The less we have to shoot, the more time we can spend shooting what we need to shoot. Eliminating a page here or there gives us that much more time to get the lighting and set right, or gives us extra takes so the actors can nail their performances. Trimming is painful, but so is sitting through meaningless banter that doesn’t move the story forward.
And let’s talk about that for a moment, shall we? Everyone’s time is valuable. Why spend people’s time making something useless? Yeah, sure, there are reasons to write meaningless comedic moments because laughter is important. But if you can make people laugh and move the story forward, you’re the winner. Also, if you have a film that’s 90 minutes long vs. 120 minutes long, that’s a huge amount of time for everyone, including the viewer.

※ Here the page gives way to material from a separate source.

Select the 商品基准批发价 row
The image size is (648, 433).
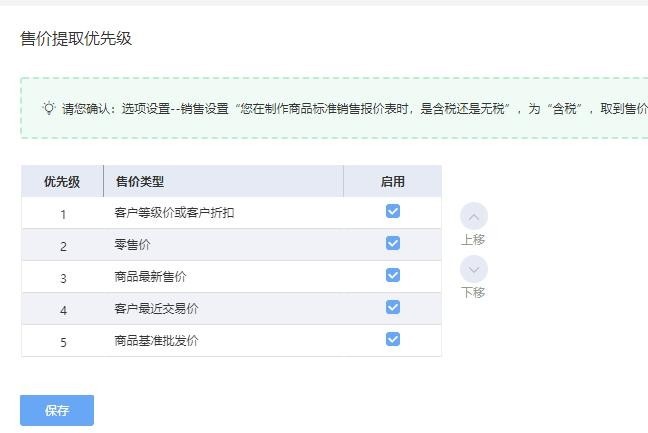click(231, 340)
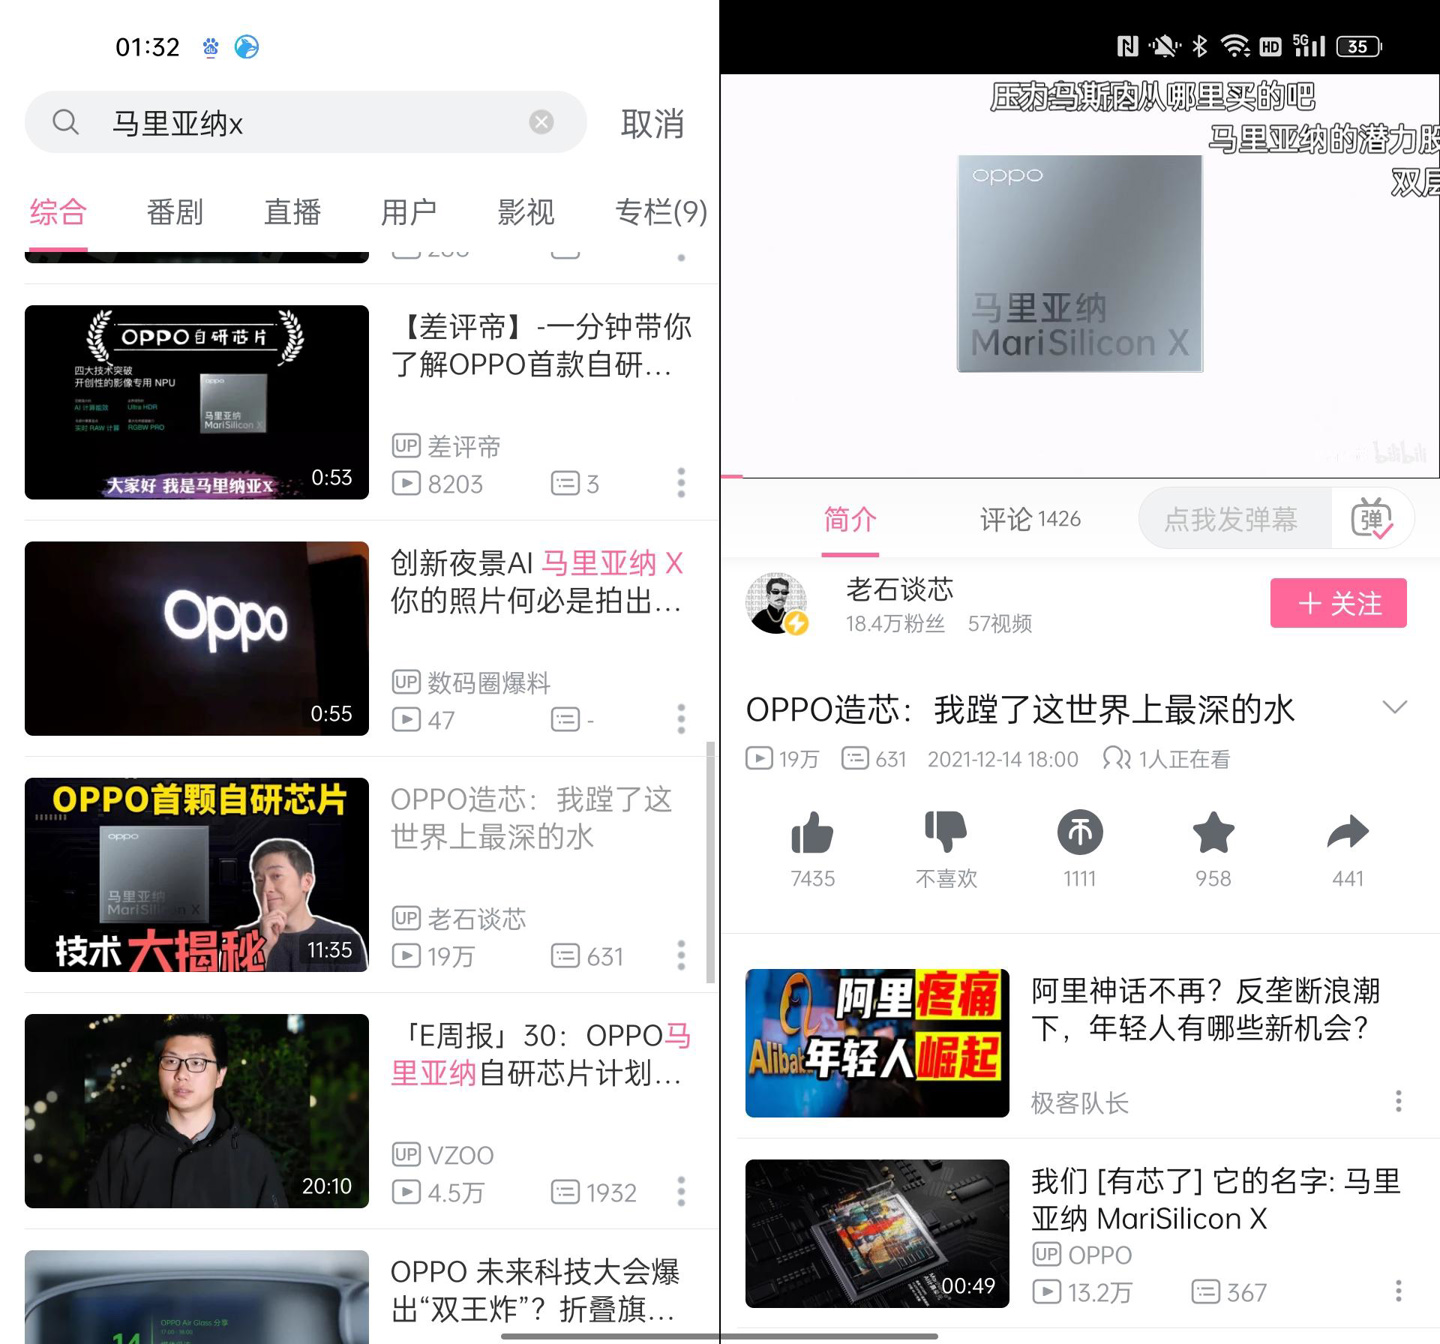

We’re making casting choices right now. We’re hoping to hear some good things, but we have auditioned so many incredible actors. We start shooting some of the people we’re casting right now soon, and it’s a funny game. You want to fill your film with recognizable faces, but you also want to make the absolute best film you can at the budget you have set. Sometime your budget is low, so you can’t cast the names who would draw people to your film. And then you want to make sure you can get the best stuff for the film, regardless of the person playing the role. It’s a delicate balance.
I ended the day by watching my favorite film, Scott Pilgrim vs. the World, with my cinematographer and one of the producers. We discussed transitions, camera angles, and lighting, as I absorbed a film I had already watched 26 times. I still love this film, and I’m always wanting to learn from it. Fun fact: A few years ago, I purchased my first blu-ray player so I could watch the Scott Pilgrim vs. the World on blu-ray. This was after seeing it in the theater 3 times. I’m kind of a fan.
There is so much paperwork involved in making a film. Having a killer office and amazing lawyers helps so much with these items.
Tomorrow is our production meeting, as well as a long meeting discussing the shot list and transitions from scene to scene. Here’s a general rule: the more you can accomplish in preproduction, the better prepared you’re going to be, and the better the film your trying to make will be.
Much like studying – the more you prepare, the better off you’ll be.